(What the task requires): Which lines run from the one containing "The height and width of the screenshot is (422, 419)." to the end of the entries below? Reproduce them exactly, both ends included.

(Material for this task):
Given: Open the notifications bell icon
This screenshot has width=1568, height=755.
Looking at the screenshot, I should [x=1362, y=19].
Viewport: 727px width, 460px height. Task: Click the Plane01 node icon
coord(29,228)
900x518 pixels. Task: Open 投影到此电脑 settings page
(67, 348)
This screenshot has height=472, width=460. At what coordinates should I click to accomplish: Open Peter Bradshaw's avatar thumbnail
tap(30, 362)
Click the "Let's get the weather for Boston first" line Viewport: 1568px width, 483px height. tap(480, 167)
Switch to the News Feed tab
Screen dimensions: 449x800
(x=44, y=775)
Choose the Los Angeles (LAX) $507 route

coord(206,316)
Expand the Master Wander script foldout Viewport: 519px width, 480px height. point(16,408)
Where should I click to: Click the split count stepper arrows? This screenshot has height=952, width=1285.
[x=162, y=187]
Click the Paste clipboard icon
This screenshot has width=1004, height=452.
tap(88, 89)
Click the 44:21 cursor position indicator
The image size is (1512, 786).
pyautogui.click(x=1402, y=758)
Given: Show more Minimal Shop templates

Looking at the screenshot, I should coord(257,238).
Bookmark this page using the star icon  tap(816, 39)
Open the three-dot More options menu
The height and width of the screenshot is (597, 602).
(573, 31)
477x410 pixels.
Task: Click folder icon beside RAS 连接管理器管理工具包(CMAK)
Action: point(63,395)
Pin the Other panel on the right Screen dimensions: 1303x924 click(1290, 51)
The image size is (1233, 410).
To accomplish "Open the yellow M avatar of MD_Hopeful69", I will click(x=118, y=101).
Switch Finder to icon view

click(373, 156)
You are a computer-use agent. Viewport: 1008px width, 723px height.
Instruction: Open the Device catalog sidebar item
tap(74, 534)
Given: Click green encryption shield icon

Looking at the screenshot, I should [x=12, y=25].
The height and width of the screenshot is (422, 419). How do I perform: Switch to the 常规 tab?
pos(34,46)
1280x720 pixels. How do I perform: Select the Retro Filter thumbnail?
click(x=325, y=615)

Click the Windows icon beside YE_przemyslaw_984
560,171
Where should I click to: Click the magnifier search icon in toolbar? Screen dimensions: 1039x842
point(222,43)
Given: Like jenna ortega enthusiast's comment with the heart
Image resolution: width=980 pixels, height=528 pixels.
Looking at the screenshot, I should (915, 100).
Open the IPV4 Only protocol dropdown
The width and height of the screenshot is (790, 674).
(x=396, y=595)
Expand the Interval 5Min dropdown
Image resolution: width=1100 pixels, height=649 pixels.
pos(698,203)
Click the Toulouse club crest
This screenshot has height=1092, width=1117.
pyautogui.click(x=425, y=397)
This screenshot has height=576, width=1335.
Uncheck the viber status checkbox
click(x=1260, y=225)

(Output below):
The height and width of the screenshot is (422, 419). How do I perform: Switch to the 常规 tab?
pos(34,46)
1280x720 pixels. How do I perform: Select the Retro Filter thumbnail?
click(x=325, y=615)

Click the Windows icon beside YE_przemyslaw_984
560,171
Where should I click to: Click the magnifier search icon in toolbar? Screen dimensions: 1039x842
point(222,43)
Given: Like jenna ortega enthusiast's comment with the heart
Image resolution: width=980 pixels, height=528 pixels.
Looking at the screenshot, I should (915, 100).
Open the IPV4 Only protocol dropdown
The width and height of the screenshot is (790, 674).
(x=396, y=595)
Expand the Interval 5Min dropdown
Image resolution: width=1100 pixels, height=649 pixels.
pos(698,203)
Click the Toulouse club crest
This screenshot has height=1092, width=1117.
pyautogui.click(x=425, y=397)
This screenshot has height=576, width=1335.
Uncheck the viber status checkbox
click(x=1260, y=225)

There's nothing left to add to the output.